The Fallen Idol
Film review by: Witney Seibold
Opening this Friday is a rather forgotten 1948 film classic called The Fallen Idol. The Fallen Idol was directed by Carol Reed and based on a story by Graham Greene. If those names sound familiar together, it’s because you’ve been lucky enough to see the snarky post-war noir classic The Third Man. Idol is not as much fun, and not was witty, but much more intimate and much more subtle. It seems on the surface like another British Upstairs/Downstairs behavior drama, but by its end of it has sneakily inserted some rather impressive themes about lying, growing up, and the mysteries of adult behavior from a child’s perspective. It’s like David Lean’s ultra-British Brief Encounter meets the childlike innocence of To Kill a Mockingbird.
The French ambassador in London is out of town, and his eight-year-old son Phillipe (Bobby Henrey) is being babysat by the butlers Mr. and Mrs. Baines (Ralph Richardson and Sonia Dresdel). Phillipe likes Mr. Baines and is often enraptured by his stories and games. Mrs. Baines is cruel to him and destroys one of his beloved pets early on in the film. It’s no wonder then, that Phillipe soon finds Baines with a young French mistress (Michèle Morgan). Baines lies to Phillipe, and tells her that she is his niece, and the boy and the lovers go on dates (!). Mrs. Baines is no dummy and soon hatches a plot to catch the lovers red-handed, involving some more secrets and lies told to the poor boy. There is then a death (I won’t relay the details), and Phillipe must choose between telling the truth, or remaining loyal to his friends’ “secrets.”

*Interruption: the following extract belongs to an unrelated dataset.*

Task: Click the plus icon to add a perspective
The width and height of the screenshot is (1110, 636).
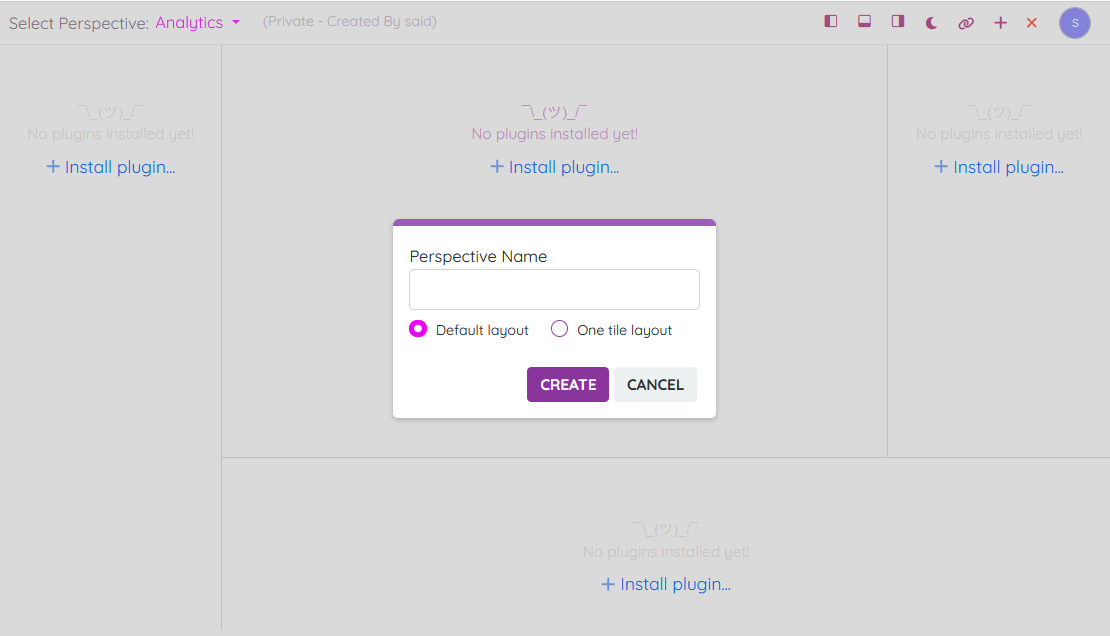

The film has the right approach in telling this story from the child’s perspective. We, as jaded adults, know exactly what’s going on when we first see Baines with his mistress, and just what they mean when they begin having their intense conversation in the third person in front of the boy. The boy, however, can only suspect, and can only take the adult’s word for it when he hears that they need him to lie. We feel the boy’s panic, we understand his motivations, and begin to learn his lessons. The very last action that Phillipe takes in the film is a bit mystifying and perhaps malicious, but makes perfect sense when seen though the eyes of a disillusioned eight-year-old. Like I said, it’s all very subtle, and one needs something of an attention span to get it, but it’s there and it’s worth the effort.